You cannot be unemployed for more than 3/5 of a year. If you fail to find above-poverty work for at least five out of twelve months, you are ineligible for any aid.

You must wait weeks or even months after filing before you receive aid. This is intended to incentivize people not to wait for help, even if they’re in urgent need of immediate support. This is not because of a shortage of staff. This is a deliberate legal policy which guides unemployment law.

You cannot run your own company or earn wages from self-employment.

You cannot be a freelancer, even if you clock full-time hours.

Your employer must provide a W-2. If the employer fails to do this, you receive no assistance.

Did you file a 1099 instead of a W-2? You are ineligible, and will receive no aid.

Last, but not least, remember that millions of full-time workers are automatically ineligible even if their wages and hours are high enough, because your employer must be incorporated in your state as a native employer, you cannot own a business or be self-employed, you cannot freelance or work remotely, etc.

These are not minor exemptions. They exclude tens of millions of Americans—everyone from the homeless and (actually) unemployed persons all the way up to business owners and entrepreneurs. They exclude people at every level of society, from wealthy to dirt-poor, rural to urban.

In short, even an executive summary of the issue teaches us that this system has been designed to accomplish a few key goals:

+ Deny aid to the people who need it most

+ Incentivize corporate work by punishing freelancers, gig workers, entrepreneurs, and LLCs

+ Punish workers who accept offers to work for companies incorporated outside of their native state, even if they live in, work in, and pay 100% of their taxes to their state

+ Prioritize high-income earners at the expense of struggling workers

For all of these reasons and more, state unemployment agencies cannot save the economy. They are structurally and fundamentally designed not to do that.
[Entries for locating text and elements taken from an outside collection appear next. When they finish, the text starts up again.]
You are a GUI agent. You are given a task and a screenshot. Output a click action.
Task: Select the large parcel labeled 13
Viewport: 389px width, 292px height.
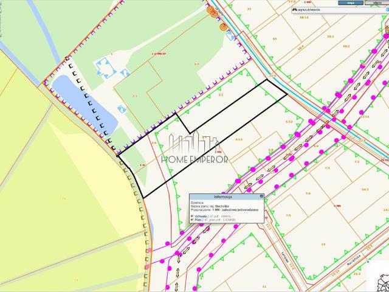323,245
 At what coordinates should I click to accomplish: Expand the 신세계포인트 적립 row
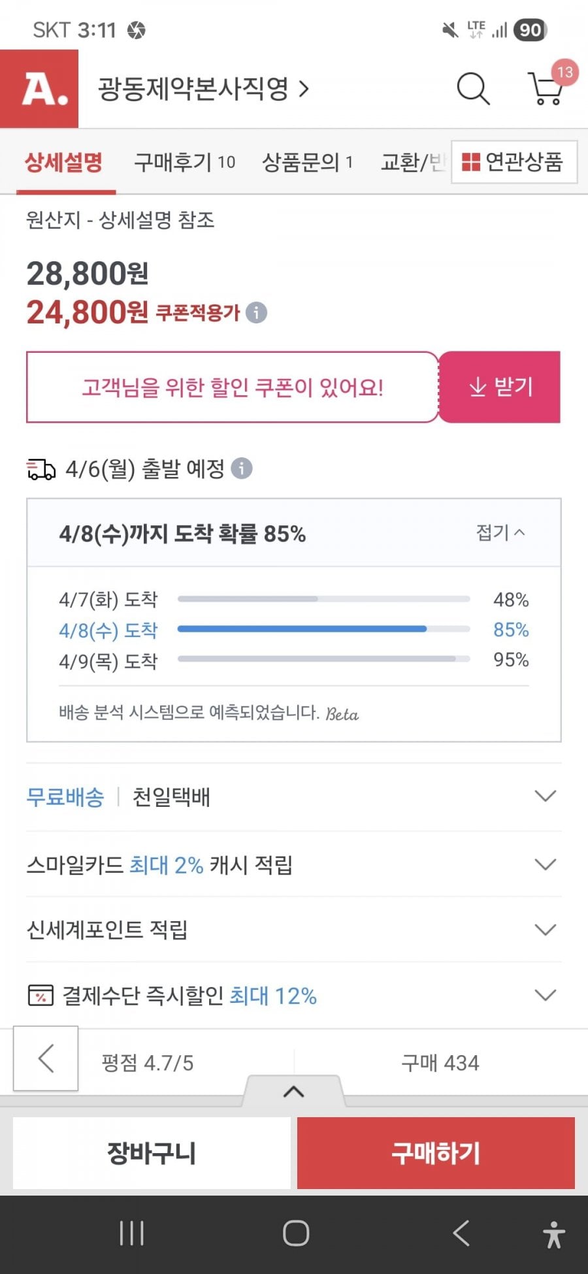click(545, 930)
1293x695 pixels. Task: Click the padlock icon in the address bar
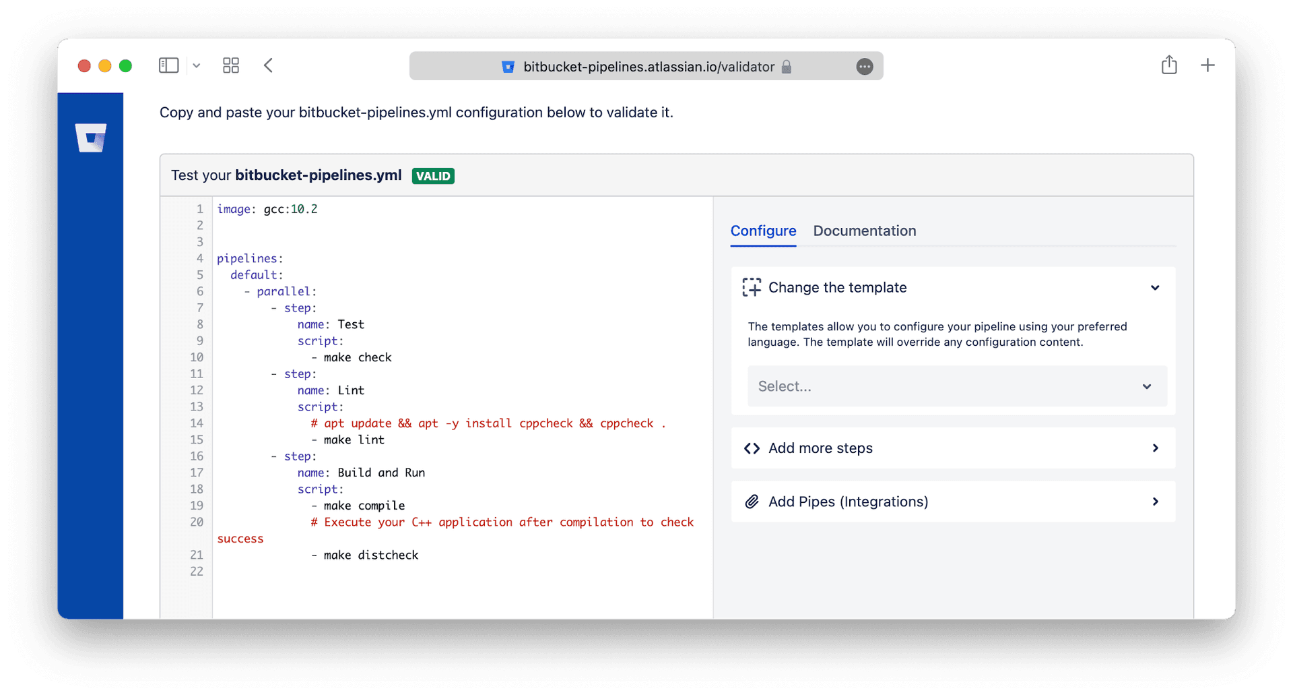point(786,67)

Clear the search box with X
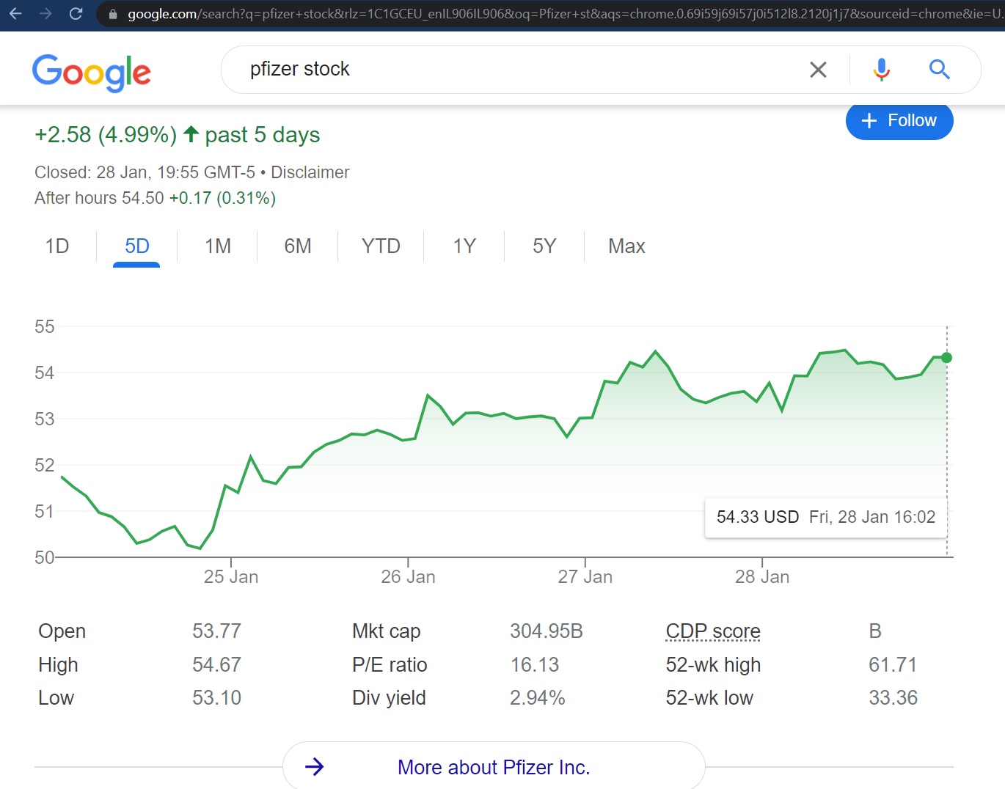(818, 70)
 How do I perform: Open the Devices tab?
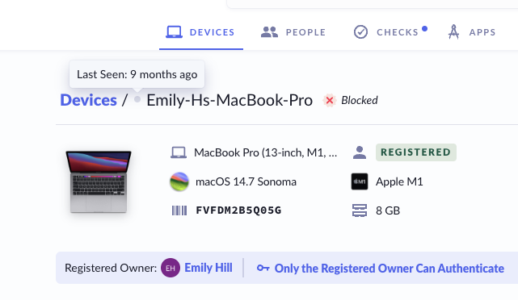click(201, 32)
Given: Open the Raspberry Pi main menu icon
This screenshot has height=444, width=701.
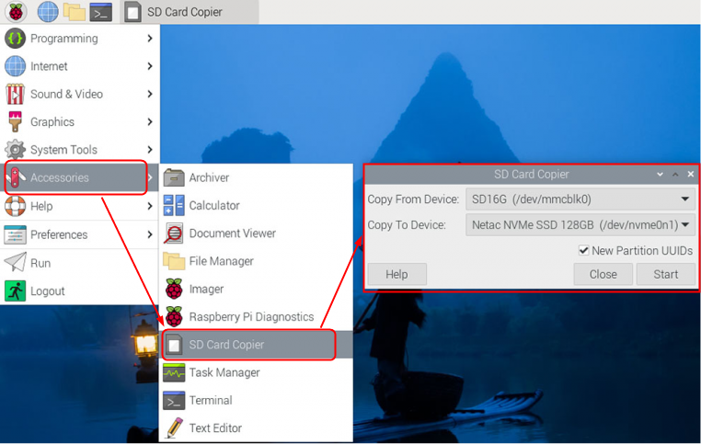Looking at the screenshot, I should (17, 12).
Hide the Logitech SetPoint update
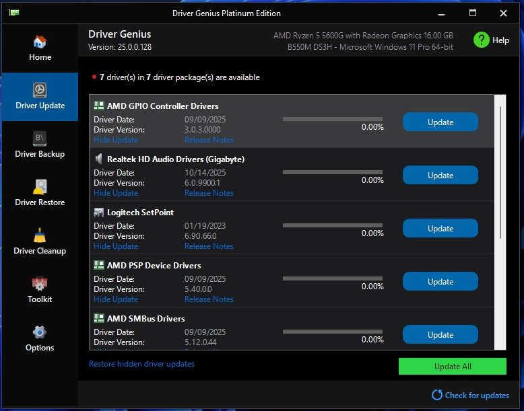The width and height of the screenshot is (524, 411). pyautogui.click(x=115, y=246)
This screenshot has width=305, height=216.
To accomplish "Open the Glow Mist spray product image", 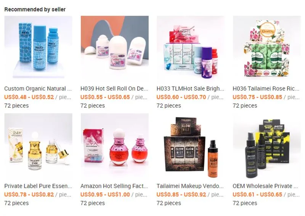I will [x=191, y=147].
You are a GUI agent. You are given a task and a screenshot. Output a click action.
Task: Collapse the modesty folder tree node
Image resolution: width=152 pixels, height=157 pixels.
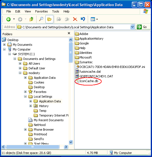click(x=20, y=73)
They will not “bail out” the working class. There will not be a bail out of the working class, unless the working class exerts greater pressure on the ruling class to pass dramatic measures, including a universal basic living stipend for all people without any exceptions or exemptions.

A system which is designed to fail us in the good times will collapse in just a matter of days when it comes down to the hard times. Tens of millions of Americans will be left in the cold, ineligible for any assistance, during the outbreak of both a pandemic and a recession. We cannot trust such a system, and nor can we afford to waste more time waiting for it to fail. We must demand real solutions, and we must demand them now.

Matthew R. Bishop is an author, journalist, and two-tour federal crisis responder for the United States, specializing in post-disaster local economic recovery. He lives in Columbus, Ohio.